_Tarefas pedidas_.
a - No excerto selecionado, que percentagem dos professores do quadro Mário Nogueira estima ter mais de 55 anos e reunir as condições para pedir a pré-reforma?
b - Com base no excerto selecionado, explique por que razão a Fenprof pediu uma reunião com a secretária de Estado da Administração Pública.

_Excerto selecionado_.
━━━━━━━━━━━━━━━━━━━━

Esta professora de Torres Vedras espera
conseguir a pré-reforma antes do início do próximo ano lectivo e, perante as
dúvidas manifestadas pelo director do agrupamento onde dá aulas, decidiu pedir
esclarecimentos aos Ministérios da Educação e das Finanças. De um lado, teve
como resposta o silêncio; do outro, recebeu um email que a deixou ainda mais
baralhada. “Sugere-se que as questões sejam colocadas, em primeira linha, junto
do órgão ou serviço onde desempenha funções ou junto da secretaria-geral
ou do serviço que tenha a seu cargo a gestão dos recursos humanos ao nível do
respectivo ministério”, respondeu a Direcção-Geral da Administração e do
Emprego Público (DGAEP).
Ora esse caminho já ela tinha feito, sem
sucesso. “Como é possível informarem os jornais de que não entraram quaisquer
pedidos se estes não conseguem sair das mãos dos interessados”, questiona.
Aos sindicatos têm chegado muitos
pedidos de esclarecimento, mas também eles não conseguem dar respostas aos
trabalhadores, o que levou a Fenprof (Federação Nacional dos Professores) a
pedir, esta semana, uma reunião com a secretária de Estado da Administração
Pública.
Cerca 40% dos
professores podem sair
Situações como a de Maria poderão
multiplicar-se nas escolas, com a saída de um elevado número de professores. O
alerta é deixado por Mário Nogueira, dirigente da Fenprof, que estima que cerca
de 40% dos professores do quadro tenham mais de 55 anos e reúnam as condições
para pedir a pré-reforma. “São à volta de 50 mil professores. Se todos saíssem,
havia escolas que ficavam com seis docentes”, alerta.
Para evitar uma saída em massa, o
dirigente defende que a prestação a pagar ao trabalhador devia depender da
idade ou da disciplina em causa, “criando um gradualismo na saída das pessoas”.
Também Filinto Lima, presidente da
Associação Nacional de Directores de Agrupamentos e Escolas Públicas, receia
que a pré-reforma seja encarada pelos professores como uma saída para a
situação de “cansaço” e “exaustão” em que muitos se encontram, agravando o
problema da falta de docentes que já se vive em algumas disciplinas. “Não sei
se foi ponderado o risco de saída de um grande número de professores”,
questiona o professor.
“Temo que seja um bom negócio para o
Estado e um péssimo negócio para os professores que se sentem pressionados e
cansados e acabem a sair por tuta e meia. Urge que sejam feitos os
esclarecimentos necessários para que os professores tomem uma decisão
ponderada”, desafia.

━━━━━━━━━━━━━━━━━━━━

_Informação fornecida_.
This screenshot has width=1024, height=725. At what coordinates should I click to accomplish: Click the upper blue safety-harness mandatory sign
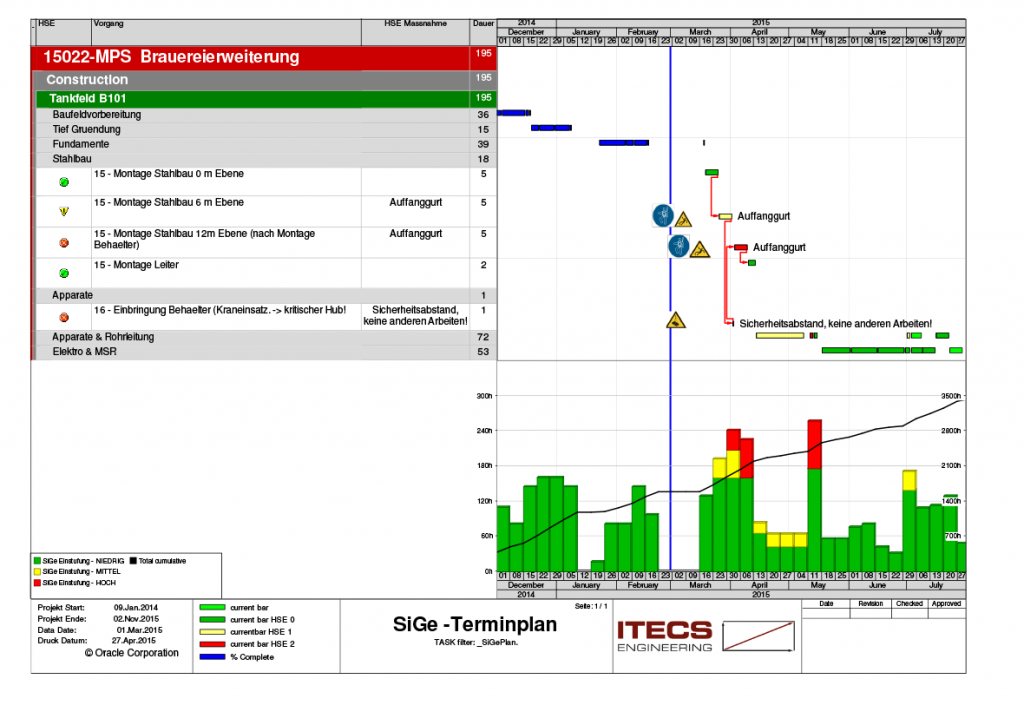coord(663,215)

━━━━━━━━━━━━━━━━━━━━

_Resultados esperados_.
a - Cerca de 40%, o que corresponde a cerca de 50 mil professores.

b - Aos sindicatos têm chegado muitos pedidos de esclarecimento. Também eles não conseguem dar respostas aos trabalhadores, e isso levou a Fenprof a pedir a reunião.